Once it was out about my sexuality and I could be more honest with most people (as I deemed appropriate), I felt quite content. And I still feel that way. Except for occasional masturbation in my bedroom, I’m not sexually active, so no one is going to be hurt. (And I’m not hooked on pornography.)


  1. How did / do you cope with those issues / events / concerns / status?

It took a lot prayer and patience. I’ve had moments of anger and despair where I wanted to “get the hell out of here.” But time and thoughtful study of myself and others has brought me a good measure of peace. I don’t currently have a temple recommend, but I don’t miss it. The temple is one aspect of Mormonism that I personally don’t think is very Christlike. It’s actually easier to stay with the Church when I’m not confronted by the tension of the recommend interviews and the boring experience thereafter.

I’ve made a point of staying away from the “traps” of the gay lifestyle: pornography, enhancement drugs, and various fetishes.

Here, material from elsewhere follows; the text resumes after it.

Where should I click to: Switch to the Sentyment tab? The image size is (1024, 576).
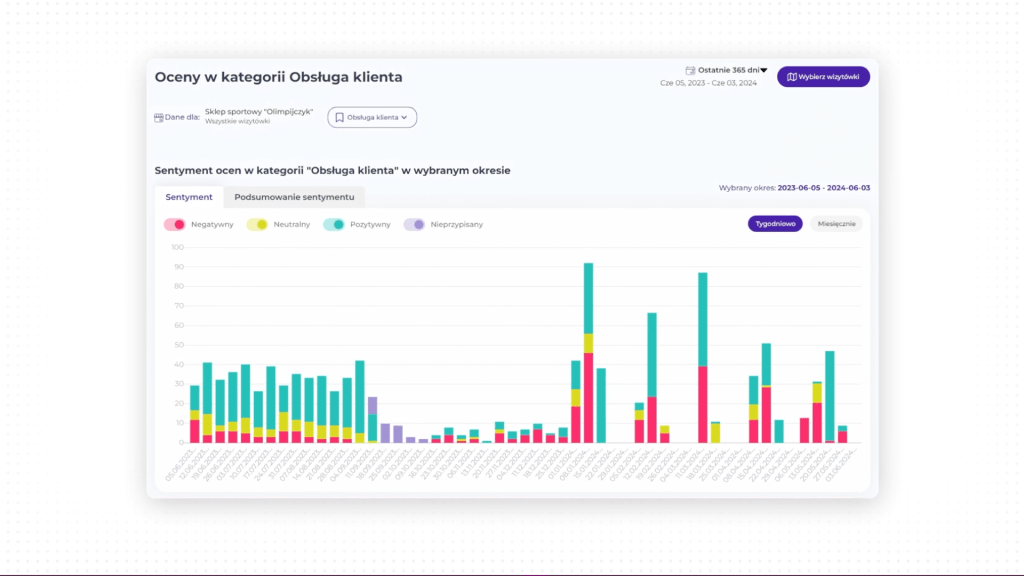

That can be deep water.

It has also helped that several people in our ward who are also gay have identified themselves to me. We don’t advertise our situation, but we talk, we share our feelings and help each other through rough times, and occasionally we get together. My wife even likes it when they come over to the house. And a couple of other members whose kids have come out to them have asked me for advice. I’m happy to help. It gives my life purpose.


  1. How well do / did you cope?

Right now, I’m doing okay. There were times in my life when I thought I was losing my mind, but I got through it.

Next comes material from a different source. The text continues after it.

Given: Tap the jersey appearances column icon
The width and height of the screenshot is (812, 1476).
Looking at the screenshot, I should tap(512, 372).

  1. How open and honest are you with others about your situation, or about your Borderland-causing issues / events / actions / concerns?

As stated above, I’m not in the closet totally, but I don’t go around expressing my beliefs and feelings, it could be shocking and upsetting to some of our good friends at church. I don’t really feel the need to do that. I can be honest and discreet at the same time.

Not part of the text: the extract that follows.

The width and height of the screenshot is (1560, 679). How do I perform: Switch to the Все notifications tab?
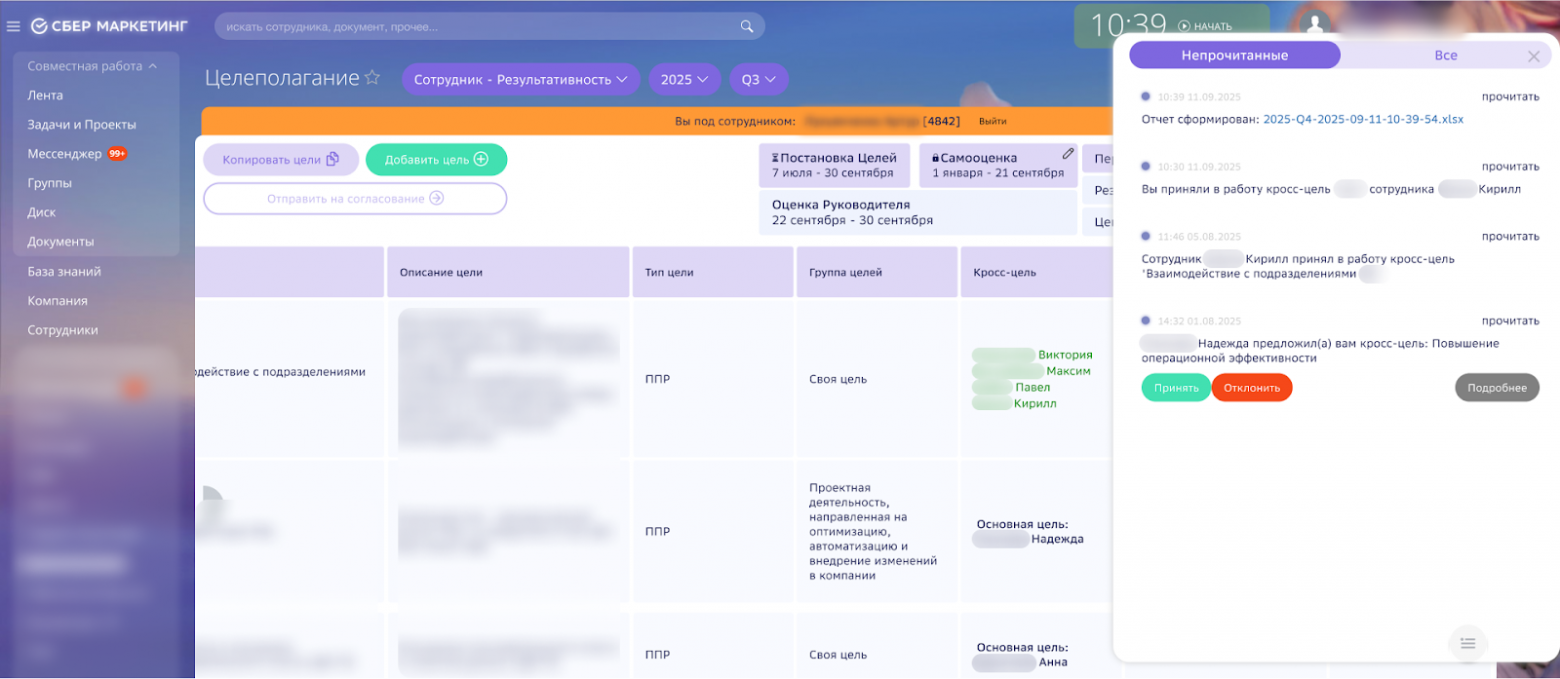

  1. What does your personal religion look like now?

Like you, I call myself a Mormon Christian with an emphasis on Christian. I like the gospel as taught by Jesus; it provides a basis for my life.


  1. What would you suggest to other members now having the same experiences / thoughts / emotions / concerns you’ve had?

Don’t hurry, don’t rush into things, be careful of others’ feelings and beliefs, give yourself every opportunity to “do what is right.” If leaving the Church will surely give you a better life and not hurt others, then consider that. If you want to stay, or need to stay, there are ways to make it work. Just reach out and get help.


  1. What would you like the Church to do about the conditions / events / things that brought you into the Borderlands?

That’s a question that needs to be explored in depth, so we should leave it for another time. But I do think it would be good if the Church could expand its acceptance of gays, finding a way to accommodate their marriages, children, and love. I don’t think the Church should be supporting laws that discriminate against members of the gay community. It would also help if the Church softened its recent pronouncements on the treatment of gay parents’ children.

Most likely some of your readers and listeners will have better and more detailed ideas and thoughts.


Jeff: Thanks, Nate, for sharing your story. Yes, you and I share common approaches to our personal religions based on Jesus’ life and teachings. I’m not gay and I know little about the personal issues you’ve gone through, but I’m learning more and more from people like you (and from Mitch Deans, my grandson, who is also gay). I know there are thousands of good people like you out there who are moving towards the Borderlands, and your experiences will be quite helpful to many of them.